Other Disease Presentations of the Rotator Cuff Deficient Shoulder


Several conditions result in disability due to RC deficiency (Table 6–1). The central role of the RC in providing shoulder function is clear. RC deficiency results in variable degrees of weakness and instability that result in a significant loss of function for the patient. Burkhart introduced the concept of balanced force couples to distinguish functional from dysfunctional massive RC tears.15 Once a balanced force couple is lost, the RC becomes dysfunctional.


Whether the massive RC tear occurs with minimal arthritis, severe arthritis (i.e., classic CTA), or isolated instability (i.e., anterosuperior escape), the function of the RC will ultimately determine the functional outcome. Reconstructive options must strongly consider the ability to restore a functional RC for reliable improvements to be achieved.


In cases where the RC tendon is intact, severe muscular atrophy of the RC may result in its dysfunction. This has been recognized in patients with severe osteoarthritis and an intact RC.16,17 In these patients when the arthritis is treated with a total shoulder arthroplasty, instability results. It is thought that the friction created by the severe arthritis creates a static stability. When this friction is replaced with a smooth articulating surface, RC dysfunction results in joint instability and failure of the joint replacement.

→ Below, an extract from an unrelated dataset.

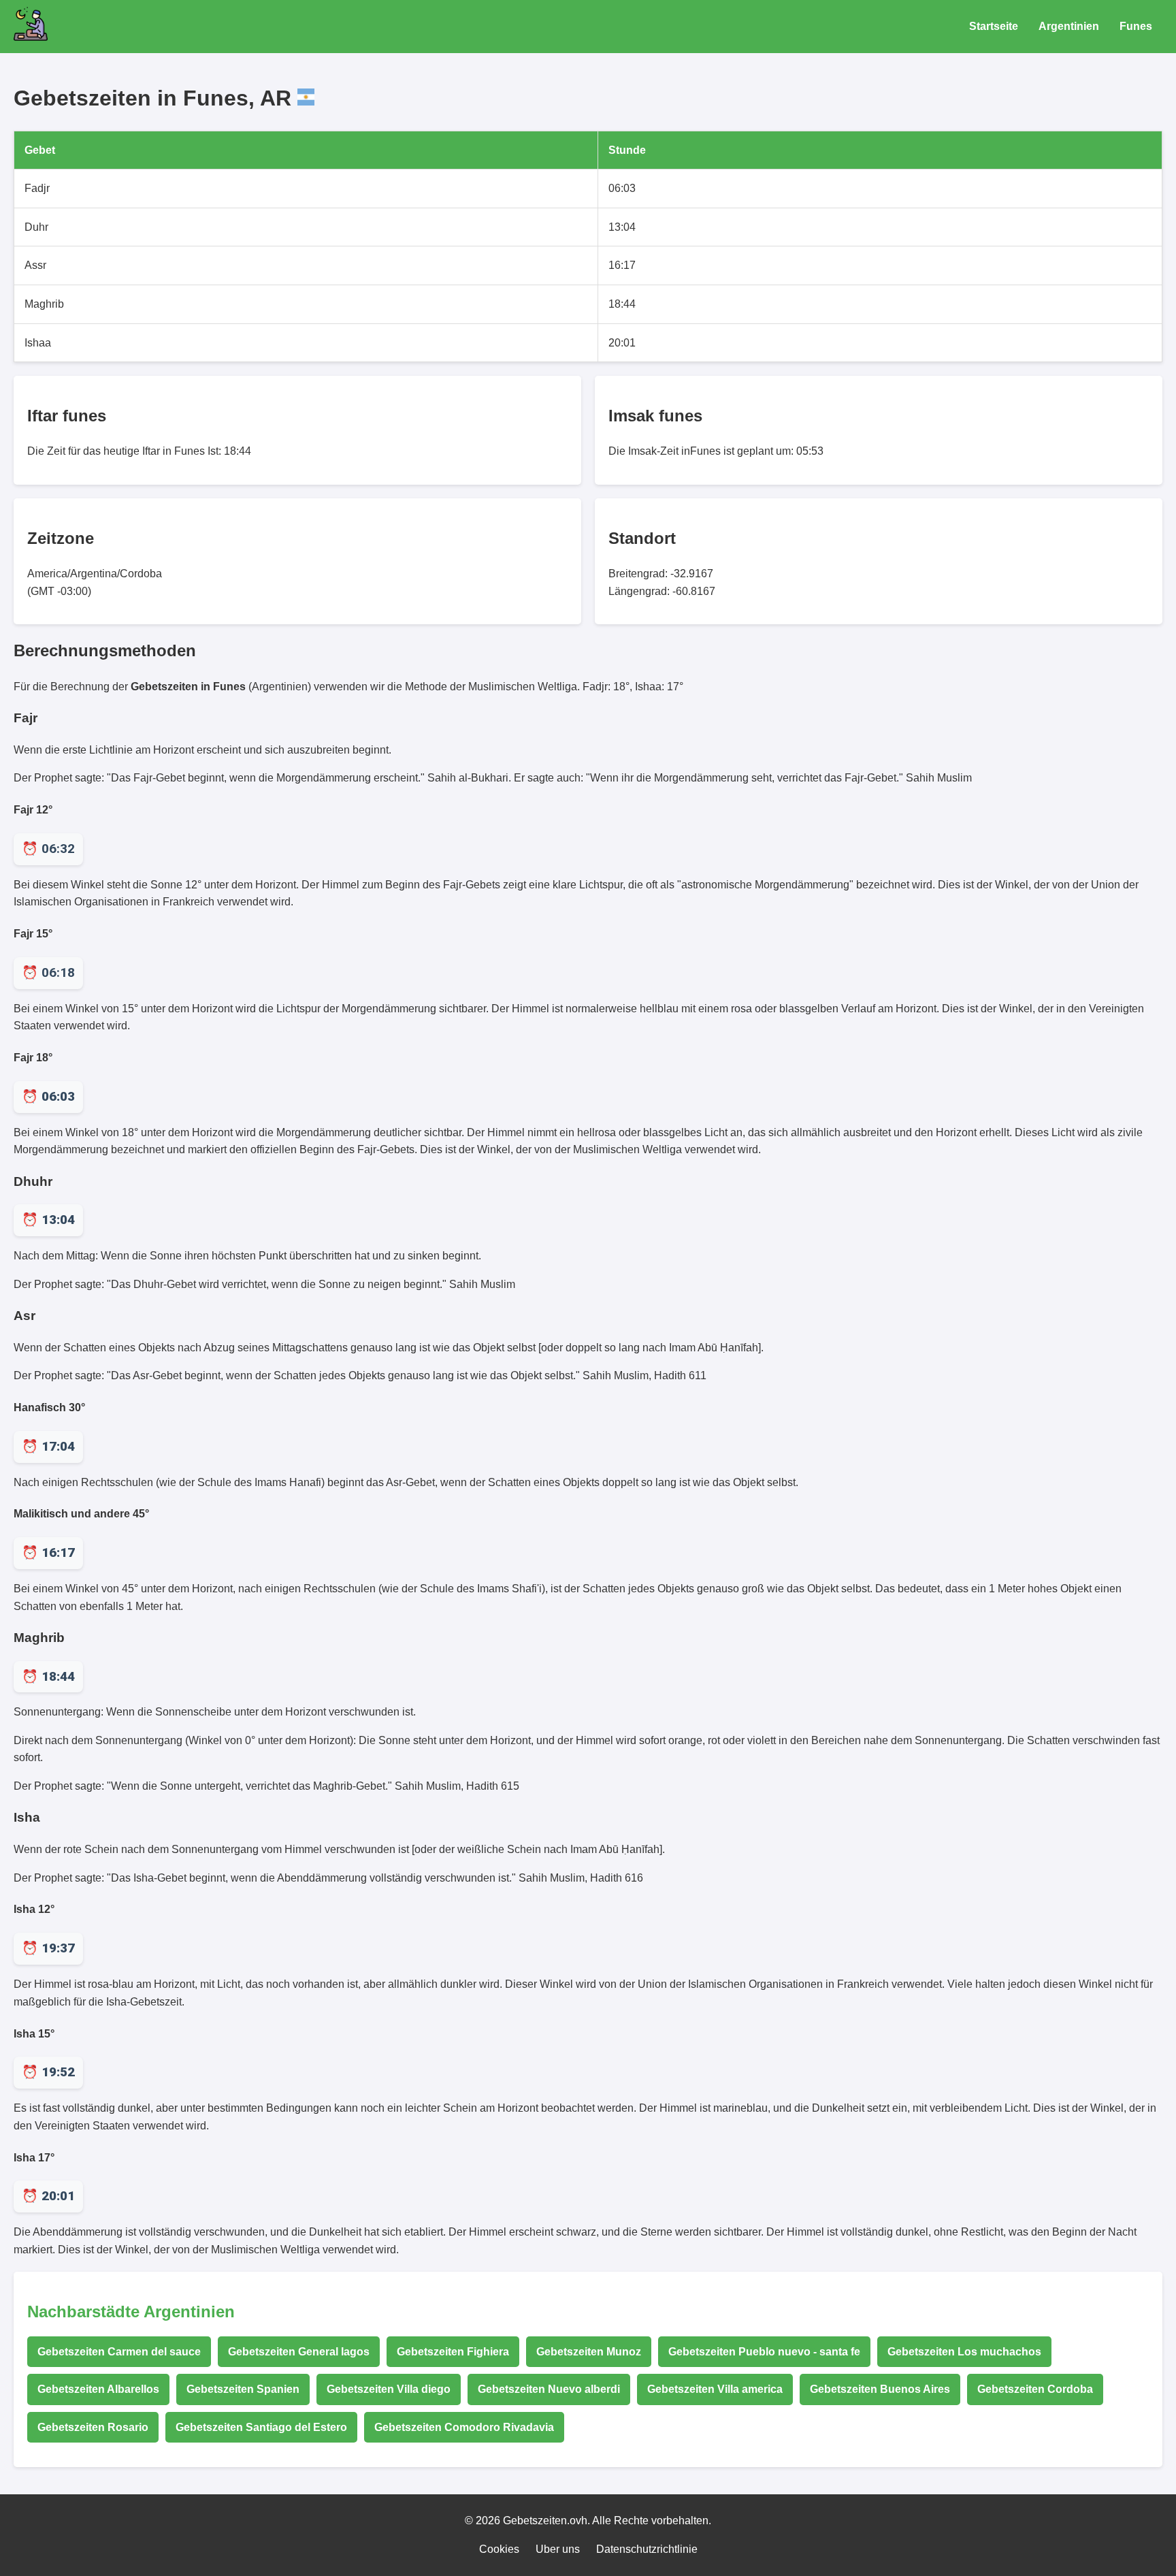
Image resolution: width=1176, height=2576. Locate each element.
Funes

RC deficiency may also develop after failure of a RC repair or subacromial decompression. This may be the result of the natural history of the disease. However, the important role of the coracoacromial arch in preventing anterosuperior instability of the glenohumeral joint has been described.18 In cases where both the RC and the coracoacromial arch are deficient, the resulting anterosuperior instability results in significant disability and loss of shoulder function, often with pseudoparesis of the shoulder.

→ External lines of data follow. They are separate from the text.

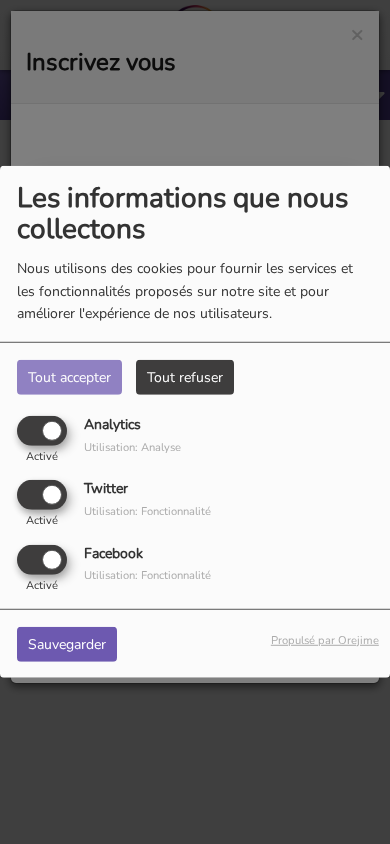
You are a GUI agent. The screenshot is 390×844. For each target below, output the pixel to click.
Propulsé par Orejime (325, 639)
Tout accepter (69, 377)
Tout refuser (185, 377)
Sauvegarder (67, 643)
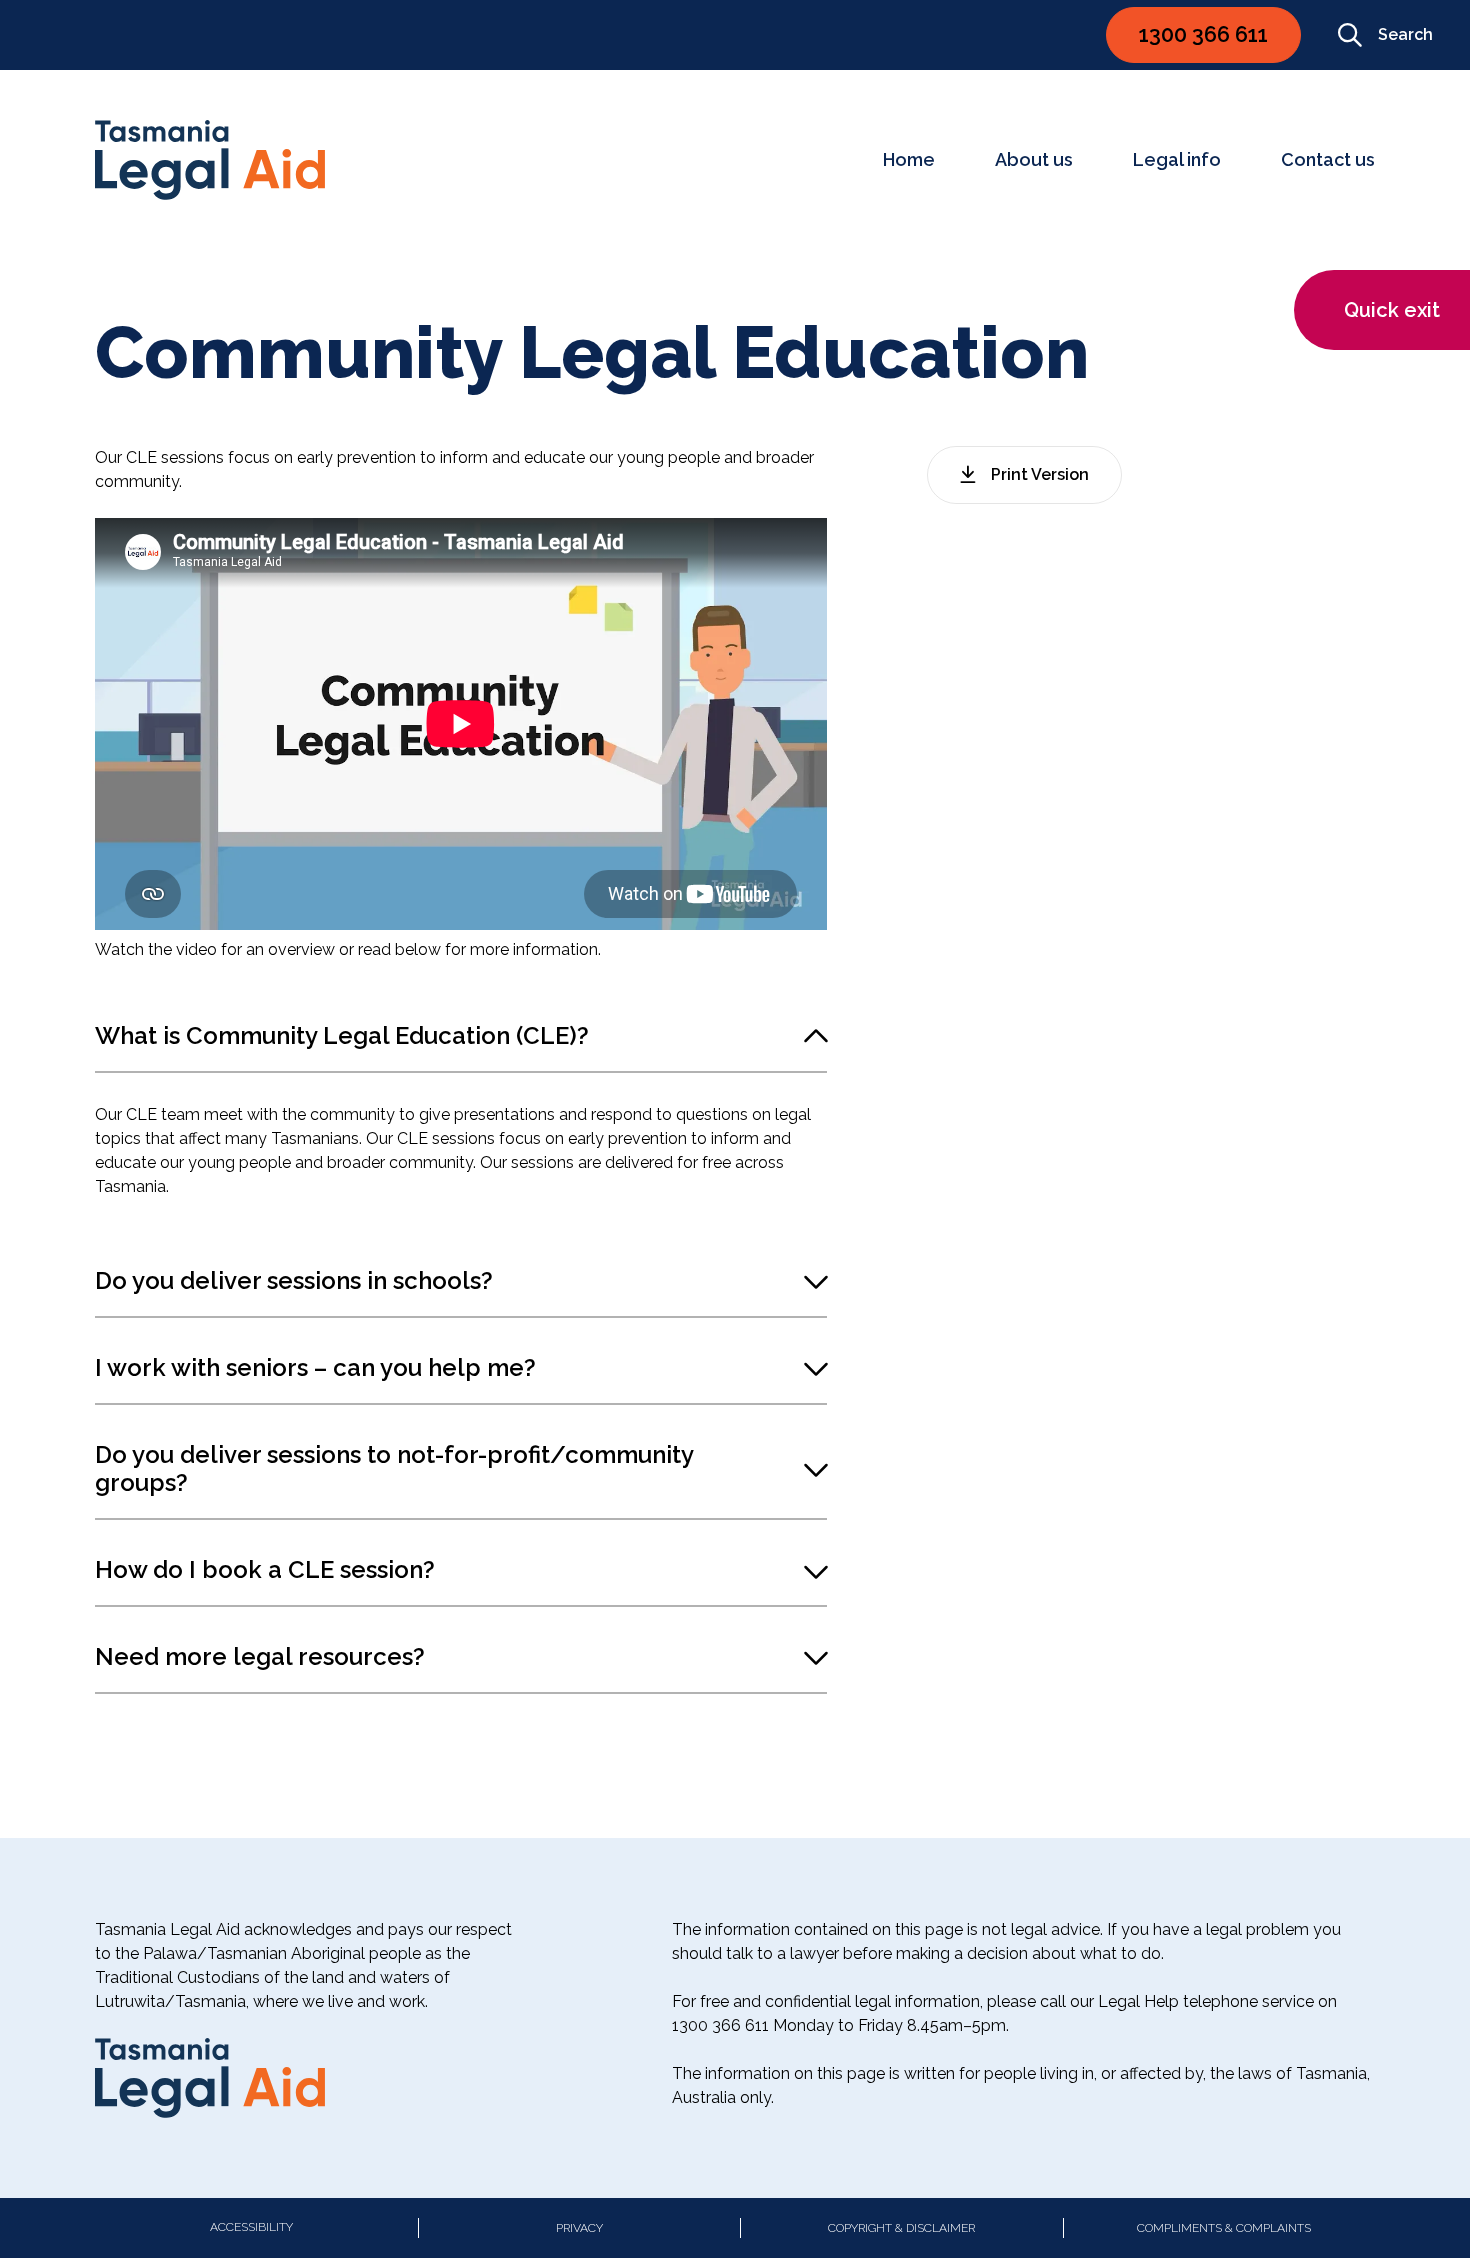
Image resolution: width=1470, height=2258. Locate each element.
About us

Several disease processes result in significant proximal humeral bone loss. The importance of proximal humeral bone is based on the RC insertion. As proximal humeral bone loss becomes more severe, the loss of RC insertion becomes greater. In severe cases of proximal humeral bone loss, significant weakness and instability will result. This is seen in cases of proximal humeral tuberosity malunion, nonunion, or resorption, where the RC becomes dysfunctional due to loss of its secure attachment. Similar findings are seen in cases of failed hemiarthroplasty for proximal humerus fracture, after tumor resection, and as a result of infection. Infections of the shoulder can be particularly devastating, as loss of RC is coupled with significant joint destruction and bone loss with limited reconstructive options.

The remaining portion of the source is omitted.